A red-tailed catfish is not something commonly found in home tanks. Due to their massive size and voracious eating habits, these animals are mostly confined to large aquariums only.
Given the limited number of aquarists caring about catfish, it is no wonder why information about them is rather scant.
In case you intend on taking in one and are yet to know about red-tailed catfish care, scroll down and see the most useful tips and tricks offered by our experts!
Red-Tailed Catfish Care – 4 Factors To Pay Attention
A typical red-tailed catfish can be 3 to 4 feet in length. Since they are enormous, you cannot possibly put one into a standard 10 or 20-gallon tank. Instead, a tank with a capacity of up to 2000 gallons is required.

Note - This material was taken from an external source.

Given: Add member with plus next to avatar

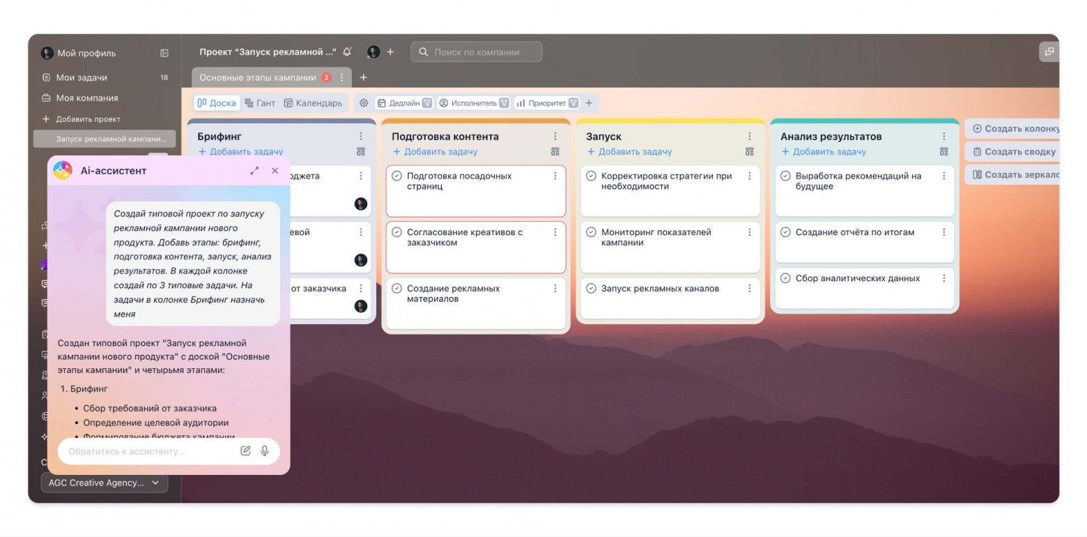Looking at the screenshot, I should pos(390,52).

You can make do with a smaller tank of roughly 1500 gallons, though it means that your fish will find itself being cramped and uncomfortable.
Now, it is obvious that most amateur aquarists fail to get such a tank. But some of them are still adamant to take in a red-tailed catfish. “Can I use a 1000-gallon tank?”, they might ask.
Unfortunately, the answer is no. If the space given to these animals is too tiny, your fish’s stress levels will soon spike, leading to an overall decrease in their well-being.
Red-tailed catfish are among the easiest to adapt once transferred to a new environment. That said, you still have to pay attention to the water conditions. Mimicking their natural habitat is the best way to ensure the quality of a catfish’s tank.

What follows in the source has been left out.